**Problème à résoudre:**
Modifie toutes les lignes ci-dessous en remplaçant « tab » par « pane », sans rien changer d'autre.
┄┄┄┄┄┄┄┄┄┄
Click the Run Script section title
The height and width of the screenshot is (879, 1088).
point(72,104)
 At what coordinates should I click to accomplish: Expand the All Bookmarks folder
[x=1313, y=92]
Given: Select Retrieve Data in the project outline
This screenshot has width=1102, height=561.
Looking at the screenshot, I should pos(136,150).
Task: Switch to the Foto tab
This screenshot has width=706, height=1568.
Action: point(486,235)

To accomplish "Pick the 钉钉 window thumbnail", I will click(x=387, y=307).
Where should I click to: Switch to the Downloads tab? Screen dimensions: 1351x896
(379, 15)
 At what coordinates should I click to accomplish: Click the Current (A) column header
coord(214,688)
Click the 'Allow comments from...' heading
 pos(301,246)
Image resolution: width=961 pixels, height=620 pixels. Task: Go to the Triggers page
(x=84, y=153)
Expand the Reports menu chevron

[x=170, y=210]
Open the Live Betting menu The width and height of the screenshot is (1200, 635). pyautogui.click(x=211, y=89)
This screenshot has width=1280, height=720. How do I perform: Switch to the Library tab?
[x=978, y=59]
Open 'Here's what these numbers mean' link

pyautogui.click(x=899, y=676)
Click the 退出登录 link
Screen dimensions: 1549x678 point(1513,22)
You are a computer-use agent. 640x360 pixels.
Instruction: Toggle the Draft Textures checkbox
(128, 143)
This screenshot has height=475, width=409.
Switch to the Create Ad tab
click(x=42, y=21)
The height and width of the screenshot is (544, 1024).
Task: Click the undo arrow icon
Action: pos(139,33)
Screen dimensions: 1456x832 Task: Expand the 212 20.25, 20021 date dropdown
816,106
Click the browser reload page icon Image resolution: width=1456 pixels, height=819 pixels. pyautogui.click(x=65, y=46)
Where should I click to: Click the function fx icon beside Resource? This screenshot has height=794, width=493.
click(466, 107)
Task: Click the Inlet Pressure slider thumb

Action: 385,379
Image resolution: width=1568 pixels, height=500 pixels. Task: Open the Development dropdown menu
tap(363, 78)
┄┄┄┄┄┄┄┄┄┄
**Corrigé:**
Click the Run Script section title
The height and width of the screenshot is (879, 1088).
point(72,104)
 At what coordinates should I click to accomplish: Expand the All Bookmarks folder
[x=1313, y=92]
Given: Select Retrieve Data in the project outline
This screenshot has width=1102, height=561.
Looking at the screenshot, I should pos(136,150).
Task: Switch to the Foto pane
This screenshot has width=706, height=1568.
Action: point(486,235)

To accomplish "Pick the 钉钉 window thumbnail", I will click(x=387, y=307).
Where should I click to: Switch to the Downloads pane? Screen dimensions: 1351x896
(379, 15)
 At what coordinates should I click to accomplish: Click the Current (A) column header
coord(214,688)
Click the 'Allow comments from...' heading
 pos(301,246)
Image resolution: width=961 pixels, height=620 pixels. Task: Go to the Triggers page
(x=84, y=153)
Expand the Reports menu chevron

[x=170, y=210]
Open the Live Betting menu The width and height of the screenshot is (1200, 635). pyautogui.click(x=211, y=89)
This screenshot has width=1280, height=720. How do I perform: Switch to the Library pane?
[x=978, y=59]
Open 'Here's what these numbers mean' link

pyautogui.click(x=899, y=676)
Click the 退出登录 link
Screen dimensions: 1549x678 point(1513,22)
You are a computer-use agent. 640x360 pixels.
Instruction: Toggle the Draft Textures checkbox
(128, 143)
This screenshot has height=475, width=409.
Switch to the Create Ad pane
click(x=42, y=21)
The height and width of the screenshot is (544, 1024).
Task: Click the undo arrow icon
Action: pos(139,33)
Screen dimensions: 1456x832 Task: Expand the 212 20.25, 20021 date dropdown
816,106
Click the browser reload page icon Image resolution: width=1456 pixels, height=819 pixels. pyautogui.click(x=65, y=46)
Where should I click to: Click the function fx icon beside Resource? This screenshot has height=794, width=493.
click(466, 107)
Task: Click the Inlet Pressure slider thumb

Action: 385,379
Image resolution: width=1568 pixels, height=500 pixels. Task: Open the Development dropdown menu
tap(363, 78)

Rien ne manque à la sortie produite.